Calls for Permanent Paid Leave Grow as Temporary Measures Fade, BloombergTax, ft. Philip Voluck
Philip R. Voluck, managing partner of the KDV Blue Bell, PA office and co-chair of KDV’s Labor & Employment Law Practice Group, is quoted Bloomberg’s article on paid leave and FFCRA, published on January 27, 2021
House Democrats, steeled by the pandemic, are eager to advance permanent paid leave legislation in tandem with temporary protections the Biden administration is expected to try to push through Congress in coming weeks.
Despite national support for framework legislation, the U.S. remains the only developed country in the world without some measure of paid family leave for private-sector workers; Congress has yet to act since it passed the unpaid Family and Medical Leave Act in 1993. Paid leave was thrown back into sharper legislative focus during the pandemic, when the choice between work and wellness became a matter of public health.
Paid child care and sick leave for some workers was put in place under the Families First Coronavirus Response Act last year, but the employer mandate expired in December. President Joe Biden‘s virus recovery package promises more benefits for more Americans, but his $1.9 trillion proposal has already met Republican pushback, and its paid leave components would expire in September.

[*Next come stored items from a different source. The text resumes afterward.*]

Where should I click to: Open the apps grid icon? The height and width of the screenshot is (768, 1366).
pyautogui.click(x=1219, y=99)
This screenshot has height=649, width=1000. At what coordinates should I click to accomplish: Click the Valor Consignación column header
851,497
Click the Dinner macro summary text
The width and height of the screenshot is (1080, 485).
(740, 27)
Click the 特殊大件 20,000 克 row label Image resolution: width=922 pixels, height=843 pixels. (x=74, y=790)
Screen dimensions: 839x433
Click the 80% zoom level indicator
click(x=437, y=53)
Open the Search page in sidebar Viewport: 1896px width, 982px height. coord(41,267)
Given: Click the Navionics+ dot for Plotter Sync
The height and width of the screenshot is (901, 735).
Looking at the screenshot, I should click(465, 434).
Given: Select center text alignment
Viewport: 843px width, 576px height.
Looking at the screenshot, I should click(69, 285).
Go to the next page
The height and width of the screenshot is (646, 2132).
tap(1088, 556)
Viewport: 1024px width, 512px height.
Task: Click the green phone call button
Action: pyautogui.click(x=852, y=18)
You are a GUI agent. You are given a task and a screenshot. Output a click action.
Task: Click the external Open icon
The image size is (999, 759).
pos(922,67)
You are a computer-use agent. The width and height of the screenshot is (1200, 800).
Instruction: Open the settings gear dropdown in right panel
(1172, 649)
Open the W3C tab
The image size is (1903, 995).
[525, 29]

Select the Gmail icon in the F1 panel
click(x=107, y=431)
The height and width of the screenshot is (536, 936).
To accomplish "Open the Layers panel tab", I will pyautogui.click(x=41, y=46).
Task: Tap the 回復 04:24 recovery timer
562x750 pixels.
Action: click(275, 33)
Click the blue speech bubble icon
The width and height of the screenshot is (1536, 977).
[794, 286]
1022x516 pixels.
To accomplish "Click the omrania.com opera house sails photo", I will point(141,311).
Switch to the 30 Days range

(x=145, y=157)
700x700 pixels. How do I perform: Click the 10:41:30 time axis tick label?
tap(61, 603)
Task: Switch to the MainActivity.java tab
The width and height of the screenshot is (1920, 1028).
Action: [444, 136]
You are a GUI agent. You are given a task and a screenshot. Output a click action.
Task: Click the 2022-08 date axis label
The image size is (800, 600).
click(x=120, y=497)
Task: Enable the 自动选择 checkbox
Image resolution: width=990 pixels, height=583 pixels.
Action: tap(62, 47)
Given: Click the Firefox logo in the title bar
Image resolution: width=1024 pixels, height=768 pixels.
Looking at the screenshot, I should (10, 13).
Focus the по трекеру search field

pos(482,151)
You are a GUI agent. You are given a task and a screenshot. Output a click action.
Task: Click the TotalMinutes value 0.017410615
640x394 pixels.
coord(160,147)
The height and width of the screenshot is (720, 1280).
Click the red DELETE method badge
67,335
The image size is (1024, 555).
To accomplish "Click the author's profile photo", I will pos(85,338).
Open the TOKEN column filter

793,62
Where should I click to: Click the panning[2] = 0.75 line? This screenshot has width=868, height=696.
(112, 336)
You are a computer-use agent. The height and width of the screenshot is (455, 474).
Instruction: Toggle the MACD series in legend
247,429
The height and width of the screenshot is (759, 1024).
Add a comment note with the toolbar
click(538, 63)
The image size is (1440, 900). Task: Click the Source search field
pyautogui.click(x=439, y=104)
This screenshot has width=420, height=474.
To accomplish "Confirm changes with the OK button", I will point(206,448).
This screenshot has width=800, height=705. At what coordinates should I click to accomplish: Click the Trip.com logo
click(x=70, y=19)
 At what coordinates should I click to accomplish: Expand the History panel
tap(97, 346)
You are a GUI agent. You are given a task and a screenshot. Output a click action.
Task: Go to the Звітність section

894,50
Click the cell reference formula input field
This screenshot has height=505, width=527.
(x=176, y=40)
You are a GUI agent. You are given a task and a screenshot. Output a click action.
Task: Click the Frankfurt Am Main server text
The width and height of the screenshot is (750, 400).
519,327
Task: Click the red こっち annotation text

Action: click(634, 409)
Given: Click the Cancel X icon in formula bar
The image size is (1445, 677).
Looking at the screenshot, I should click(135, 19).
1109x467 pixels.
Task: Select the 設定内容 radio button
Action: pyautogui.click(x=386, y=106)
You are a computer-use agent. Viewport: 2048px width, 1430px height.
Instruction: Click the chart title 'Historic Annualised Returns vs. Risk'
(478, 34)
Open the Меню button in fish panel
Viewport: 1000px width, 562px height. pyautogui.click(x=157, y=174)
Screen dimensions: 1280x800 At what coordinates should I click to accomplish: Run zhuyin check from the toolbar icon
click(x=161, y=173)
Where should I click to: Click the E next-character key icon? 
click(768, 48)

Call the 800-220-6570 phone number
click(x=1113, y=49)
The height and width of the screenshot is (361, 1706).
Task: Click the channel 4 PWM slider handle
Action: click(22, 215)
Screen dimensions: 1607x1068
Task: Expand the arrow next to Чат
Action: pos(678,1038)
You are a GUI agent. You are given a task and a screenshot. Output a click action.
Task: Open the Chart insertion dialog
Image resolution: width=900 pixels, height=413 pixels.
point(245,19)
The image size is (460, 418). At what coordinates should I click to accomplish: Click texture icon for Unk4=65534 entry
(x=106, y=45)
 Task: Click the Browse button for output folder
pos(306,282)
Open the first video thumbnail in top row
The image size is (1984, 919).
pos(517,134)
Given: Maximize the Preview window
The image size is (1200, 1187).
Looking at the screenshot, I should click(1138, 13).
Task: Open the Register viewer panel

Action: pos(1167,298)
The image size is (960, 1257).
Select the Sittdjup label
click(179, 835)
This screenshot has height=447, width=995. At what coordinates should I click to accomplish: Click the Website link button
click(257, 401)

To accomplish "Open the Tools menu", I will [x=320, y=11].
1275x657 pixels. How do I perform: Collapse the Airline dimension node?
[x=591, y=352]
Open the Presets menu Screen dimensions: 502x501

Restless proponents want a permanent paid leave solution to become law during Biden’s term. Republicans have blocked paid leave proposals in the Senate for years, but even employer groups that were once staunchly opposed are changing their tune in light of the Democratic control of Congress and the White House.
Haunting Tax Credits
A rider in the 2017 Tax Cuts and Jobs Act rewarded private employers with a tax credit valued at an eighth of an employee’s wages if the employer offered at least two weeks of voluntary half-pay family and medical leave. The credit covered a quarter of the employee’s wages if the employer offered paid leave at full pay.
Tax credits need to be a part of future paid leave discussions, said Philip Voluck, a managing partner of a Kaufman, Dolowich Voluck LLP in Blue Bell, Pa., and co-chair of the firm’s labor and employment law practice group. The credit is a powerful motivating tool that can expand coverage without making any FMLA-style paid leave proposal unpalatable across the aisle, he said.
“At some point Covid’s going to be an afterthought, and the FFCRA will similarly be an afterthought,” Voluck said. “But in order to maintain safe workplaces as well as guard against any resurgence, employers need to do this. And I think you’ll find the obvious way to do this is through the FMLA.”